State Representatives Kristin Phillips-Hill and Pam Snyder have been strong proponents of efforts to expand and improve high speed broadband in unserved and underserved areas of the state, co-sponsoring a variety of bills, including House Bill 1642 and House Resolutions 429, 430 and 431.
“Representative Phillips-Hill and I welcome the added heft of the Pennsylvania Farm Bureau, which is 62,000 member families strong, in our bipartisan effort to bring modern internet to all Pennsylvanians,” said state Rep. Pam Snyder, D-Greene/Fayette/Washington. “Like us, the Farm Bureau supports the effort to improve and expand broadband access to underserved and unserved rural areas, which is critical to those residents’ ability to compete educationally and economically in the current information age.”

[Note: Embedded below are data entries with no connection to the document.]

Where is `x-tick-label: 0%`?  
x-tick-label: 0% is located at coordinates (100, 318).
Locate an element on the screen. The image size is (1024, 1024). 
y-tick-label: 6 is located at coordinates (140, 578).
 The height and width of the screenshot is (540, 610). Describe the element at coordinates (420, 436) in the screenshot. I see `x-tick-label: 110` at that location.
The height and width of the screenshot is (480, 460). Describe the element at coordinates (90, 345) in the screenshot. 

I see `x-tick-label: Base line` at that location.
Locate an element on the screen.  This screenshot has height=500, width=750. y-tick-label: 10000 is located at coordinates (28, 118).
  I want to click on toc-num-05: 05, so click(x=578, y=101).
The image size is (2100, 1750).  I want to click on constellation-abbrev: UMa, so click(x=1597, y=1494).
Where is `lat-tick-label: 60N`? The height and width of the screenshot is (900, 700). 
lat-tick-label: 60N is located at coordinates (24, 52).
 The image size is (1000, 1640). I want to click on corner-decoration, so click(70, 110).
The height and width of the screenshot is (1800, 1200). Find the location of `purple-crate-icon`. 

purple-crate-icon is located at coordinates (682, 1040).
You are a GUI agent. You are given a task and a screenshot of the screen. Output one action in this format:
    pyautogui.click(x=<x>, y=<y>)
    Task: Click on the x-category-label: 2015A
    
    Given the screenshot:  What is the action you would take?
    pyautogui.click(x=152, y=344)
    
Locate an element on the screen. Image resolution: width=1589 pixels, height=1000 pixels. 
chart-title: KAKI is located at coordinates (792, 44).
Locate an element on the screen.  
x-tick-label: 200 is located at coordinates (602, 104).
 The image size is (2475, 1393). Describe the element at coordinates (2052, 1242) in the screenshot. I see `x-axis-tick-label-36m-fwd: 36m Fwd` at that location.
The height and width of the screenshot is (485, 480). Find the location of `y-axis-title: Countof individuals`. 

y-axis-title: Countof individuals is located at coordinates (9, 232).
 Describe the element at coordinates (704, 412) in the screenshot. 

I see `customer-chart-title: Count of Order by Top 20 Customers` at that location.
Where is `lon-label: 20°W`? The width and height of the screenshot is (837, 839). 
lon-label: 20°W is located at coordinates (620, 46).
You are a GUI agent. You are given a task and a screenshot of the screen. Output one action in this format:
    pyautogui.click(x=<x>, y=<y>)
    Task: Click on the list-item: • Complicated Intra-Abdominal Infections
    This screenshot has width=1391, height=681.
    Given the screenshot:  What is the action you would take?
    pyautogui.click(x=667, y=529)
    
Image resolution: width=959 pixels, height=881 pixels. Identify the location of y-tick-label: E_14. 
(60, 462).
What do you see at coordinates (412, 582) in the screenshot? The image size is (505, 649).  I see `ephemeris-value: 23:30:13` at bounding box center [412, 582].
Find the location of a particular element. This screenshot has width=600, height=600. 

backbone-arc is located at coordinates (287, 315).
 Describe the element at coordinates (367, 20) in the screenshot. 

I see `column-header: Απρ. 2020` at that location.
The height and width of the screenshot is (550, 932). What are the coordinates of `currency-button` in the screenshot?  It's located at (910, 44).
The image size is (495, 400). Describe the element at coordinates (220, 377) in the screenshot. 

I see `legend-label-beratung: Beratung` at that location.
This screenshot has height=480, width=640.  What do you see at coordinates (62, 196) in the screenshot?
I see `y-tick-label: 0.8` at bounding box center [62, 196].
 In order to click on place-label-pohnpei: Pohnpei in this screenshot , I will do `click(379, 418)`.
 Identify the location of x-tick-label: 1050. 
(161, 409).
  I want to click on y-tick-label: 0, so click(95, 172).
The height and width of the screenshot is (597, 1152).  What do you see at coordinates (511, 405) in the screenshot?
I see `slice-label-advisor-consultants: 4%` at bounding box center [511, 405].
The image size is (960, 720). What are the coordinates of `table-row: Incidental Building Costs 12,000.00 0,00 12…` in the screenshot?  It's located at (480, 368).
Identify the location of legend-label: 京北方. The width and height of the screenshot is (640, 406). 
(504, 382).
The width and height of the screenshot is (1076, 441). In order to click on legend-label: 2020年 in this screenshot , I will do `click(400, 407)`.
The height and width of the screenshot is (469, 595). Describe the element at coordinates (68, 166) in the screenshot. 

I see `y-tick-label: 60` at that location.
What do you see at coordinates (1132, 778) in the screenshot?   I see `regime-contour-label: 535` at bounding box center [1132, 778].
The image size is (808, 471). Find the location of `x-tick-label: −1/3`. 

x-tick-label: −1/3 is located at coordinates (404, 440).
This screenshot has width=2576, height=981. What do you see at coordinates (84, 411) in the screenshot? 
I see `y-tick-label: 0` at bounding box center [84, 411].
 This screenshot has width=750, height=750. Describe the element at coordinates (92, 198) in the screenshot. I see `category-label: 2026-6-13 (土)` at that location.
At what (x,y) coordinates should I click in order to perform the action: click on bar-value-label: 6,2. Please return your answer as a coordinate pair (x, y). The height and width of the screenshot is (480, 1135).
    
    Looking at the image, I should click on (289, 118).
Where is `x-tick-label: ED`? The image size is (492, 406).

During the news conference, Centre County dairy farmer Bethany Coursen elaborated on how she has been limited in her ability to fully utilize the farm’s robotic milking machine, costing her time and money.
“Poor internet service has prevented me from taking advantage of all the apps, software and other bells and whistles available with the robotic milker,” said Coursen. “Additional tech support and manufacturer updates to help the robot work more efficiently are also hard to get due to poor service. Even attempts to update software overnight, when interest traffic is much lower, have failed.”
Meanwhile, farmer Corey Grove says the lack of any reliable broadband service to his poultry barn in southern York County has made it much more challenging for him to manage the facility.
“I would be able to operate my hen laying barn much more efficiently with access to high speed internet. Simply by using an app on my telephone, I could check on conditions inside the barn to ensure that the chickens are comfortable and continually have easy access to food and water,” said Grove. “In addition, high speed broadband would allow me to use an app to correct a variety of problems that could arise at the barn, even if I’m doing crop work out in the field or am located a hundred miles away.”
PFB is encouraging the General Assembly to swiftly pass legislation and support other efforts to bridge the broadband infrastructure gap between rural communities and the rest of the state.
“We need to leverage state resources that can help spark private investment in high speed broadband services and to ensure federal dollars directed for the development of rural broadband infrastructure actually are used to significantly upgrade services to consumers living and working in underserved and unserved areas of the Commonwealth,” concluded Ebert.
Pennsylvania Farm Bureau is the state’s largest farm organization with more than 62,000 member families, representing farms of every size and commodity across Pennsylvania.